Вечер спускается тихо-тихо, прокручивая рождение дня в обратном порядке. От жары остаются еще лишние градусы, но и они – истаивают, и озеро подергивается дымком от костров, туманом от болот и дышит еле слышно, укладываясь спать – на ночь. Я сижу на полусгнившей скамейке, поросшей мхом, как нежным зеленым плюшем. У берега вода гладкая, морщит воду тростник, пускают круги вечерние мальки, которых гоняет щучка. Я сижу, затаив дыхание и наблюдаю за мошкой, роящейся над водой. Время гудеть майским жукам – но это – позже, как только стемнеет.
Я курю, хотя давно бросила – но я тяну хороший табак, как старый виски, и кот приходит на незнакомый запах, трется у моих ног, урчит ровно и громко, изображая нежнейшую любовь. При попытке взять его на руки, он прыгает на молодую ёлку, с неё – не спускаясь – на берёзу, с берёзы – на осину… Будто рыжая белка мечется среди деревьев. Набегавшись, кот лезет в свою любимую, глубочайшую яму, получившуюся от падения старого дуба – вывернуло корни. Яма полна тайн, чудес и сухого мышиного запаха. Кот проползает по яме насквозь и вылезает к воде, и пьет её, быстро двигая крошечным язычком. По воде бегут полукружья, кот чихает и тут же отвлекается на пролетающую над ним цаплю.

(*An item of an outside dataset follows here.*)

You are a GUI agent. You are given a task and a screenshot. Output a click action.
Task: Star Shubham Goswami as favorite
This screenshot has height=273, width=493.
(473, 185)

Скоро зацветут ландыши, и их аромат будет сильнее всех запахов леса…
Баба Меля
С привычкой вставать в пять утра баба Меля так и не рассталась, и теперь лежала в темноте, ворочалась, и пружины дивана, на который баба перебиралась на зиму, отвечали ей – будто убаюкивали. В темноте всегда мысли приходят, но какие-то тягомотные, не такие, как днём. Днём только и думай – к поросенку, к курам, соседа попросить капкан на хоря поставить, да у Ленки-почтальонши узнать, не дадут ли пенсию поранее, а то Новый год, как-никак. Пенсия была грошовая, смешная, но баба Меля была рада, и всё недоумевала, как так – на работу не ходи, а тебе денег дают, за что? Если рассмотреть, как за прежний труд, то недодали, а если так, за уважение к старости – то и довольно будет. Баба пошевелилась, и кошка Лиза, спавшая у неё в ногах, мягко спрыгнула на пол. Тишина стояла такая, что слышно было, как кошка лакает молоко. Сейчас на двор пойдёт, – баба села на диване, – значит, и нам пора…

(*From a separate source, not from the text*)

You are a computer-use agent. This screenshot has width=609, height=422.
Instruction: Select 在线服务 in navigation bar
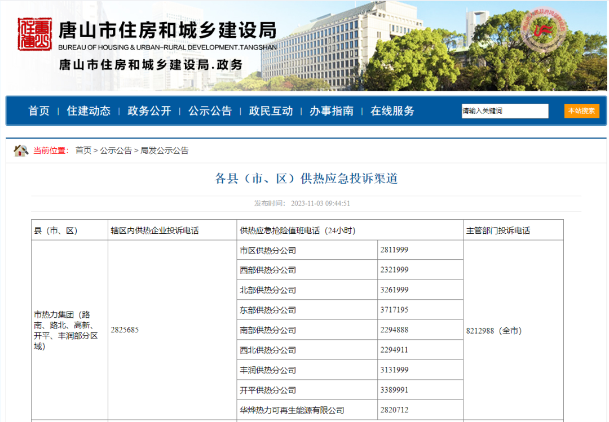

За окном была мгла, снег, лежавший на крыше, таял, и окно казалось занавешенным капелью. Отмяча, оттепель, случившаяся ровно посерёдке декабря, была досадной. Баба добавляла к пенсии, откуда могла – продавала яички, бралась топить избы дачникам, зимовавшим в городе, плела носки на продажу, и все накопленное отправляла внучке, в город. Город представлялся ей деревней, в которой одну избу поставили на другую избу – и так до неба, отчего в городе было бестолково, не было света, а только мигали день и ночь электрические лампочки. Отмяча была досадна тем, что озеро, так ловко схватившееся льдом еще на Михайлу, раскисло, и пошло жёлтыми пятнами, говорившими о том, что выходить на лёд опасно. Рыбаки, снимавшие у бабы Мели каждый год парадную залу, вызывали её на почту, где баба, выпростав ухо из-под теплого платка, слушала далекий голос, и кричала в трубку – приезжай, милок, нипочём, встанет, встанет! Мужики т сидят, ага! Жерлицы Васька ставил, щуку вчера принес, ехай, ехай, не боись, а тот, невидимый, всё спрашивал обстоятельно, и обещался быть к Новому году. Баба аккуратно вешала трубку на аппарат, наваливалась грудью на прилавок и заводила обстоятельный разговор с телефонисткой Ленкой, которая уж наверняка знала, в какие числа придёт бабе пенсия.